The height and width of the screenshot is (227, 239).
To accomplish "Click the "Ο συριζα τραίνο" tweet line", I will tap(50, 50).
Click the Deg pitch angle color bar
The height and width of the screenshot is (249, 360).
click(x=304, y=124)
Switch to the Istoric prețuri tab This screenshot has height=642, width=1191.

※

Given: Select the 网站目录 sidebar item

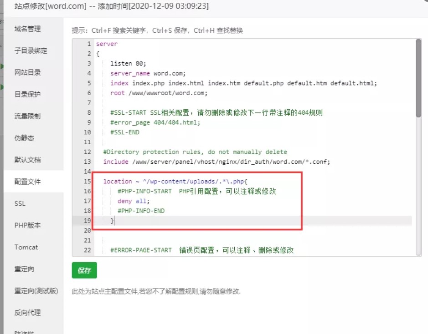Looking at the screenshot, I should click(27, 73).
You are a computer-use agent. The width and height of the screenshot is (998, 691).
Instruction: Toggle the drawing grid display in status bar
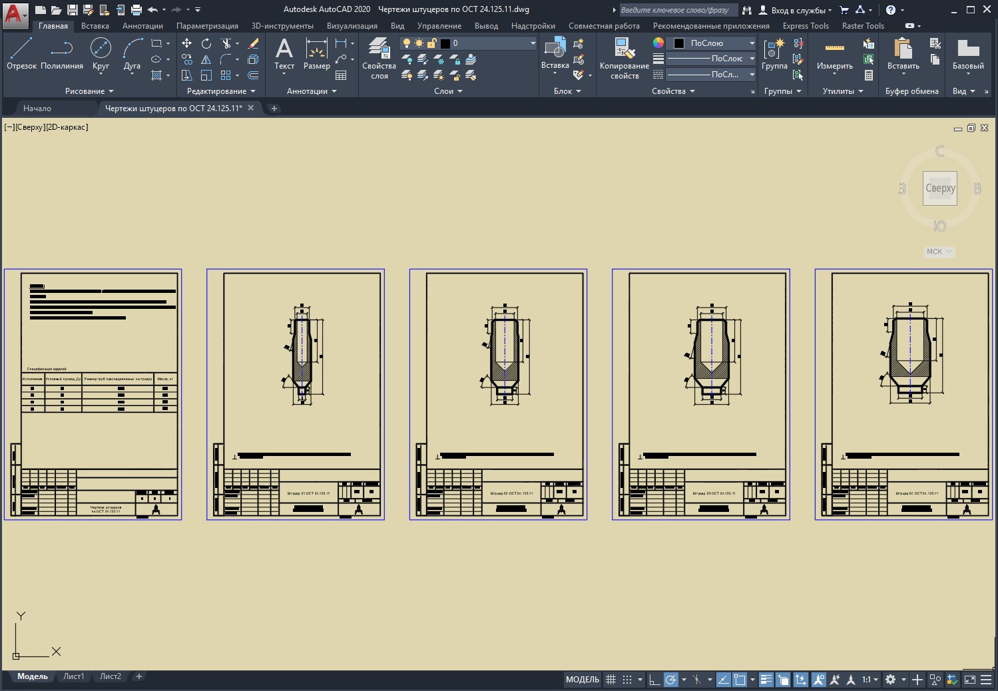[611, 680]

※

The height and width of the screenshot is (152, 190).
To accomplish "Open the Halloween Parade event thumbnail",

※

> [AIM OF THE TASK] Sift the material for lines with the string "accomplish". Copy each one found.

> [ANSWER FOR THIS EXERCISE]
To accomplish "Click the "Ο συριζα τραίνο" tweet line", I will tap(50, 50).
To accomplish "Open the Halloween Parade event thumbnail",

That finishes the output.